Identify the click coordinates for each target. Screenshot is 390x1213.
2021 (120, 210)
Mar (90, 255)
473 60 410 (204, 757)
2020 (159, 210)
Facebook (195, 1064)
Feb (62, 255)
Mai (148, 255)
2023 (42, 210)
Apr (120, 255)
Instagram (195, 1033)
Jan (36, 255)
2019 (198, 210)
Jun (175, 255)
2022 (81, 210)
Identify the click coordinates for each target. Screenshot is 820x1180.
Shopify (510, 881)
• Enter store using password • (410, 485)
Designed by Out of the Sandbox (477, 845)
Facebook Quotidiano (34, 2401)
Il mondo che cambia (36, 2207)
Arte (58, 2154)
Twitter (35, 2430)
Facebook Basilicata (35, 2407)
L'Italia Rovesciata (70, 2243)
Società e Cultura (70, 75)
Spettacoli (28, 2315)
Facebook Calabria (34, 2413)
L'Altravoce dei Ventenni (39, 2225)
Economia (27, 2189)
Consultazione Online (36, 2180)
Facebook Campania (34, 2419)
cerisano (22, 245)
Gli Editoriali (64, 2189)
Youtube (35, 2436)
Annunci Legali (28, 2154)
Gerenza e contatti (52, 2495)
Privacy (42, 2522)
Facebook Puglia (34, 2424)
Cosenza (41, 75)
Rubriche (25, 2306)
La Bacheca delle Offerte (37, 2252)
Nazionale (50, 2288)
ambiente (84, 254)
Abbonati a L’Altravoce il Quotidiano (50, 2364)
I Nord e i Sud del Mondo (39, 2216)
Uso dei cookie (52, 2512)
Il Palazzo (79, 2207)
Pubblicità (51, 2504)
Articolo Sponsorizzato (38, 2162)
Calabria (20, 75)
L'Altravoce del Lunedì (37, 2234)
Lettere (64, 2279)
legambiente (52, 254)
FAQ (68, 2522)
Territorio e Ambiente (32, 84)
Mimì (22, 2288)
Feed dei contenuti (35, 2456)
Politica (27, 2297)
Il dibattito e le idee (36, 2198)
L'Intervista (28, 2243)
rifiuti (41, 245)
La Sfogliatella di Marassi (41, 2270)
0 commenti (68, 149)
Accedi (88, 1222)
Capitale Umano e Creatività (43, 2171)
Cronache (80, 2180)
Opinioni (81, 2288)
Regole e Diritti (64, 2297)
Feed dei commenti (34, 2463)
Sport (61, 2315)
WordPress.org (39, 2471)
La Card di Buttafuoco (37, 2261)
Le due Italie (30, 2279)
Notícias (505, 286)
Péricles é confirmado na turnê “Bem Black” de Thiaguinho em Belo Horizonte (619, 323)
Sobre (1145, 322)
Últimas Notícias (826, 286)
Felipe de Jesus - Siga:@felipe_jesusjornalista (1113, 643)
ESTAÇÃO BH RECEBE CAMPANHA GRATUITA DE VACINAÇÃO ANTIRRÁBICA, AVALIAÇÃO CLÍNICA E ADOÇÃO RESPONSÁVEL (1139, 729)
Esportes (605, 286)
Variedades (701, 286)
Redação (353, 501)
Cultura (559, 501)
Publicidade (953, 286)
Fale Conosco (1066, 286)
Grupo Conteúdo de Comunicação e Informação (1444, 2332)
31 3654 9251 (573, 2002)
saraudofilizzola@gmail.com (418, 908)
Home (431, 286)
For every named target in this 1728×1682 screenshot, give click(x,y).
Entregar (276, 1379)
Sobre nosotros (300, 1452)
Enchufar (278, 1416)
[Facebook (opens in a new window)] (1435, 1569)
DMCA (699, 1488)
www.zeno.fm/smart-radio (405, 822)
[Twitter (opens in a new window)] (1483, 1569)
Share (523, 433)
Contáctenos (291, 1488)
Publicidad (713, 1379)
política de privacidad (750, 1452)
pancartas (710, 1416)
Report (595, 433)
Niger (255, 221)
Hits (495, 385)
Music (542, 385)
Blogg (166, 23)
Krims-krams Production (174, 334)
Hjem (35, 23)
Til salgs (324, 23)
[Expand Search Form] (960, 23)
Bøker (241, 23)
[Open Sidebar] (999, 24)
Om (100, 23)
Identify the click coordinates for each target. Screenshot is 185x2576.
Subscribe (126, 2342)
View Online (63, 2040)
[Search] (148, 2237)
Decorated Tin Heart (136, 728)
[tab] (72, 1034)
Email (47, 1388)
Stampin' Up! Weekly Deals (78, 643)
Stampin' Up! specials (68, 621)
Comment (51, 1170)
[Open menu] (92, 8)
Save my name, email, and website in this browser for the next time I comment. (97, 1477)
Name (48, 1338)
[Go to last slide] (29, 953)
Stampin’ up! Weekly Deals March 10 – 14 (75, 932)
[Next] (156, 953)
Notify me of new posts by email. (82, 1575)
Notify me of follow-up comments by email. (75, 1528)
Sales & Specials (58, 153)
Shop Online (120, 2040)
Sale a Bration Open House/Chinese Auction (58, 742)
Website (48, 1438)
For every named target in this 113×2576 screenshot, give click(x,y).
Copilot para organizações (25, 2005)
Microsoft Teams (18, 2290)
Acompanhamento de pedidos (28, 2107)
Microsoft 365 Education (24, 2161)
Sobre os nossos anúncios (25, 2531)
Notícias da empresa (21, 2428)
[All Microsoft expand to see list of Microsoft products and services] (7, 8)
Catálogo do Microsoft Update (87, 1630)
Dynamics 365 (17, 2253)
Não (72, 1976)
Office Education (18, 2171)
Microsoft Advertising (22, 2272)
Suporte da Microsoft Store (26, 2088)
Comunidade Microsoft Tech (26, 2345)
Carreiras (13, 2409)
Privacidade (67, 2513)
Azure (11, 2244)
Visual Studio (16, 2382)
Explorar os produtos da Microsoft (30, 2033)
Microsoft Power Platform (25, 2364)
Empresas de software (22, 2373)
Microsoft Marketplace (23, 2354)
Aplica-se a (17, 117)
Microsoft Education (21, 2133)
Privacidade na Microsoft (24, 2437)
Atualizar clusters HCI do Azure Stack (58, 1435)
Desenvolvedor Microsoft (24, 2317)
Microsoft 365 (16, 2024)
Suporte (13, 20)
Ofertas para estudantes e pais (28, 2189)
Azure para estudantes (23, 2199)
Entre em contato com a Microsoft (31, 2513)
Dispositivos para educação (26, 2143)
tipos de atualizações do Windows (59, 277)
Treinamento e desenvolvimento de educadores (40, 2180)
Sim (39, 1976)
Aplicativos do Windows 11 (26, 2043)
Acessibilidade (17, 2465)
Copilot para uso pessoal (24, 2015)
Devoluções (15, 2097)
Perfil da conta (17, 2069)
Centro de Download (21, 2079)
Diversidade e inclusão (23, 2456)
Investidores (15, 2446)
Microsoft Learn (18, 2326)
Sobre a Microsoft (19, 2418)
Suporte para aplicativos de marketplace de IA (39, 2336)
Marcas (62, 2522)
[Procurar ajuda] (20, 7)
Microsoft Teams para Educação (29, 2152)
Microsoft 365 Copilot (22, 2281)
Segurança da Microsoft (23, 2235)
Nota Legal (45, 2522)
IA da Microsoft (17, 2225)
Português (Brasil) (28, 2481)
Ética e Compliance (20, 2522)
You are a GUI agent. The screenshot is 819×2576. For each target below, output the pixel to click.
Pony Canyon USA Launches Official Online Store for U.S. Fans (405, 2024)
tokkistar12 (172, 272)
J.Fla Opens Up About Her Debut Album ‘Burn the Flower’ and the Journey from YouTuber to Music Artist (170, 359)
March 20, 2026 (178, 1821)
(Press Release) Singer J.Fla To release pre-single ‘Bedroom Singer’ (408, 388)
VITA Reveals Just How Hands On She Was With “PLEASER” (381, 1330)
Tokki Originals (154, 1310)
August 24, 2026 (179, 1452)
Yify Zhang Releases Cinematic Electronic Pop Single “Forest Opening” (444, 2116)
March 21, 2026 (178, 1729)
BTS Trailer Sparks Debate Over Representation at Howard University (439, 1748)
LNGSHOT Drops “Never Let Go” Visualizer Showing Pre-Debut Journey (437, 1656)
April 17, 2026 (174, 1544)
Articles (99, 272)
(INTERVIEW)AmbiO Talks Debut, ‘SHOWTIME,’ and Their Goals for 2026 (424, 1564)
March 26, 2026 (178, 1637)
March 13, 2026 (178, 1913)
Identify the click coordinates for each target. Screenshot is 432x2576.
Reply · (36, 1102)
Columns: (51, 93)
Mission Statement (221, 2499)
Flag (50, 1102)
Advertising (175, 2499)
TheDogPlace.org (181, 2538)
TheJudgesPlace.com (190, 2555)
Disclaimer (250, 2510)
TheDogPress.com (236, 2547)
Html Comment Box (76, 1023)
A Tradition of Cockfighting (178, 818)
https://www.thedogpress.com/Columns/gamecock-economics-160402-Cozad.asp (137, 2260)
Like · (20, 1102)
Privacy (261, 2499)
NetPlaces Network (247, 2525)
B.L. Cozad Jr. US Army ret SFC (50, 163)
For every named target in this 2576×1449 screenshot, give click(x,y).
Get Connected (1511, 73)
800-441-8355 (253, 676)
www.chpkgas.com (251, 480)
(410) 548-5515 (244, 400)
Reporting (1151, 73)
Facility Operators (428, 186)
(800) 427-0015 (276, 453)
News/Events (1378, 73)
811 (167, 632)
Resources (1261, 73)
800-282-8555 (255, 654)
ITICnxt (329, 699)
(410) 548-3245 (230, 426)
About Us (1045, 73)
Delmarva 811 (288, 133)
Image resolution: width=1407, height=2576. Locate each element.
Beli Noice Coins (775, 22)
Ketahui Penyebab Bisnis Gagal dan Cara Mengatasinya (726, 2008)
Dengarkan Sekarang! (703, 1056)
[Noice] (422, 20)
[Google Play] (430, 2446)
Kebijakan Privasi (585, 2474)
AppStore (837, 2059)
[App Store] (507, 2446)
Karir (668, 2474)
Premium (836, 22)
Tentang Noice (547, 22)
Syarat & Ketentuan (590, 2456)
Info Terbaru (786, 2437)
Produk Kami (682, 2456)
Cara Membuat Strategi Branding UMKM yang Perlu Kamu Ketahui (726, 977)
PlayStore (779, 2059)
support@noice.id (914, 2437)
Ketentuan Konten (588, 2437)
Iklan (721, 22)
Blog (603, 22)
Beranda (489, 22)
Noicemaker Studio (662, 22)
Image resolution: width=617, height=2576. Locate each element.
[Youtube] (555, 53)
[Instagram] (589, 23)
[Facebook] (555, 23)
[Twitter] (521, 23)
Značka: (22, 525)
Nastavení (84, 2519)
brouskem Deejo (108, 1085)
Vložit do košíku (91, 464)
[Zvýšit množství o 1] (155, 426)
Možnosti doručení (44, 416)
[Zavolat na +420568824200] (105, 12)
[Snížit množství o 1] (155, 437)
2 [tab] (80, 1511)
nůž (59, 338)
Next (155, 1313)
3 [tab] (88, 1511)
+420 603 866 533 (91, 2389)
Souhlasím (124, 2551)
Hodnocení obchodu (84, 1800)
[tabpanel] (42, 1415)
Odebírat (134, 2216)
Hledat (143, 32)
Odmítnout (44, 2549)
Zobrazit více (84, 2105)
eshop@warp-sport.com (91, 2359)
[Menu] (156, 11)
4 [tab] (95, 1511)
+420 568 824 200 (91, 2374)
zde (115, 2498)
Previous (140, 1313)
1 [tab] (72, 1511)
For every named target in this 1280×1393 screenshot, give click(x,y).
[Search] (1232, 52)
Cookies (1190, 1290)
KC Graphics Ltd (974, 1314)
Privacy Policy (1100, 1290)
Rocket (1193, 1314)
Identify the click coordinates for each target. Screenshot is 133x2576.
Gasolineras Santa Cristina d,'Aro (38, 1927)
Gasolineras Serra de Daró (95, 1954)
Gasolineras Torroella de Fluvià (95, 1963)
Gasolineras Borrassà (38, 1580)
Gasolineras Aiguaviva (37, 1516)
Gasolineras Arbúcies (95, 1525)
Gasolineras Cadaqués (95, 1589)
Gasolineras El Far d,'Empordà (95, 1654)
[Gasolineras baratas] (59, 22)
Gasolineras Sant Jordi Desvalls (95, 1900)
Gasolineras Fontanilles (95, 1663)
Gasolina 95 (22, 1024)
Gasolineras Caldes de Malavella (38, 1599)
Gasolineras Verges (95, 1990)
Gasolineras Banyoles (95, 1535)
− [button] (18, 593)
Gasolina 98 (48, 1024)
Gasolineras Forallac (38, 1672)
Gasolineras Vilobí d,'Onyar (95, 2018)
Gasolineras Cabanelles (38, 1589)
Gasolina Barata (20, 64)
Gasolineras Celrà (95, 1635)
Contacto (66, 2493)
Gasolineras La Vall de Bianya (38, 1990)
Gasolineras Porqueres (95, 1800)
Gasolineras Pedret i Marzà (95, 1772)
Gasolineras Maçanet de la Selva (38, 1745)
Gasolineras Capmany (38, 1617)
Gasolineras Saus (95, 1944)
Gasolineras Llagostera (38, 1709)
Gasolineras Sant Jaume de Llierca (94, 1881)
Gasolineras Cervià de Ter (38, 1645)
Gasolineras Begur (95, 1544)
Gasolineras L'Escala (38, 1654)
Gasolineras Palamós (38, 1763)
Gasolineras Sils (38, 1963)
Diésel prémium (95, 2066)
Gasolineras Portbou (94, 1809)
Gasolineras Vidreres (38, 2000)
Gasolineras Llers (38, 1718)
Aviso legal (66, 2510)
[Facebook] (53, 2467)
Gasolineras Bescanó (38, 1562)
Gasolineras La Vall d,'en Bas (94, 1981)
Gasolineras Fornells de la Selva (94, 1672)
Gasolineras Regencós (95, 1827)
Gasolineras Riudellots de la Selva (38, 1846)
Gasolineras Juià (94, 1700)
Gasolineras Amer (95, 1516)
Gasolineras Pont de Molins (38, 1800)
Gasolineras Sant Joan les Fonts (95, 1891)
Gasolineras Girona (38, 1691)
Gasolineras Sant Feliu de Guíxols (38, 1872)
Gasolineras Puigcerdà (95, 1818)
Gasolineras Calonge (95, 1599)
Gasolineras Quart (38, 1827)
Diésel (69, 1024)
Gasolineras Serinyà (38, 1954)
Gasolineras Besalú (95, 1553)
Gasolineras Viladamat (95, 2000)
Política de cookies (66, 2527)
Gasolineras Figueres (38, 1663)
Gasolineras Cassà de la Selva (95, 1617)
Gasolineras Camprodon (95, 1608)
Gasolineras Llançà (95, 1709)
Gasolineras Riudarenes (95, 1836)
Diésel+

Task objective:
Set down exactly the lines of the data above, beginning with the line that has "Nastavení (84, 2519)" and ending with the line that has "Gasolineras Santa Cristina d,'Aro (38, 1927)", and no others.

Result for this exercise:
Nastavení (84, 2519)
brouskem Deejo (108, 1085)
Vložit do košíku (91, 464)
[Zvýšit množství o 1] (155, 426)
Možnosti doručení (44, 416)
[Zavolat na +420568824200] (105, 12)
[Snížit množství o 1] (155, 437)
2 [tab] (80, 1511)
nůž (59, 338)
Next (155, 1313)
3 [tab] (88, 1511)
+420 603 866 533 (91, 2389)
Souhlasím (124, 2551)
Hodnocení obchodu (84, 1800)
[tabpanel] (42, 1415)
Odebírat (134, 2216)
Hledat (143, 32)
Odmítnout (44, 2549)
Zobrazit více (84, 2105)
eshop@warp-sport.com (91, 2359)
[Menu] (156, 11)
4 [tab] (95, 1511)
+420 568 824 200 (91, 2374)
zde (115, 2498)
Previous (140, 1313)
1 [tab] (72, 1511)
For every named target in this 1280×1393 screenshot, give click(x,y).
[Search] (1232, 52)
Cookies (1190, 1290)
KC Graphics Ltd (974, 1314)
Privacy Policy (1100, 1290)
Rocket (1193, 1314)
Identify the click coordinates for each target. Screenshot is 133x2576.
Gasolineras Santa Cristina d,'Aro (38, 1927)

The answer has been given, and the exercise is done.